That is probably true, and it would be my mistake. It probably works in
99.9% of all cases, which is why its not been caught. But yes, you could
have <?xml[tab]version="1.0"?> and that would indeed fail. So it should skip
just the <?xml and then check explicitly for whitespace. I assume that this
would be a trivial fix becuase it already knows that more whitespace can
follow that initial trailing one so the code is already there to eat any
subsequent whitespace. The primary reason for doing that check was to make
sure that its not something like "<?xmlfoo", which is a completely different
thing. So it still needs to do a check for at least one whitespace char and
eat any others.
--------------
Dean Roddey
Software Geek Extraordinaire
Portal, Inc
[EMAIL PROTECTED]
-----Original Message-----
From: Chris Hill [mailto:[EMAIL PROTECTED]]
Sent: Wednesday, May 30, 2001 2:24 PM
To: [EMAIL PROTECTED]
Subject: Bug in scanner
(Bugzilla appears to be down)
In XMLScanner::scanProlog(), to detect an xml decl, the following code is
used:
fReaderMgr.skippedString(XMLUni::fgXMLDeclStringSpace)

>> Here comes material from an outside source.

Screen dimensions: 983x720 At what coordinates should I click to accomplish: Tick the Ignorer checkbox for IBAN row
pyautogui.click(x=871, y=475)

I believe this is incorrect. If there is a whitespace other than the space
character 0x20 following "<?xml", it will not be recognized as the
beginning of an xml decl. (The other valid white space characters are 0x9
0xA 0xD)
A test case would be (with no trailing space on the first line)
<?xml
version='1.0'?><a/>
XMLUni::fgXMLDeclStringSpace seems like a dangerous thing to have around, I
don't know if it is used anywhere else, but it probably shouldn't be.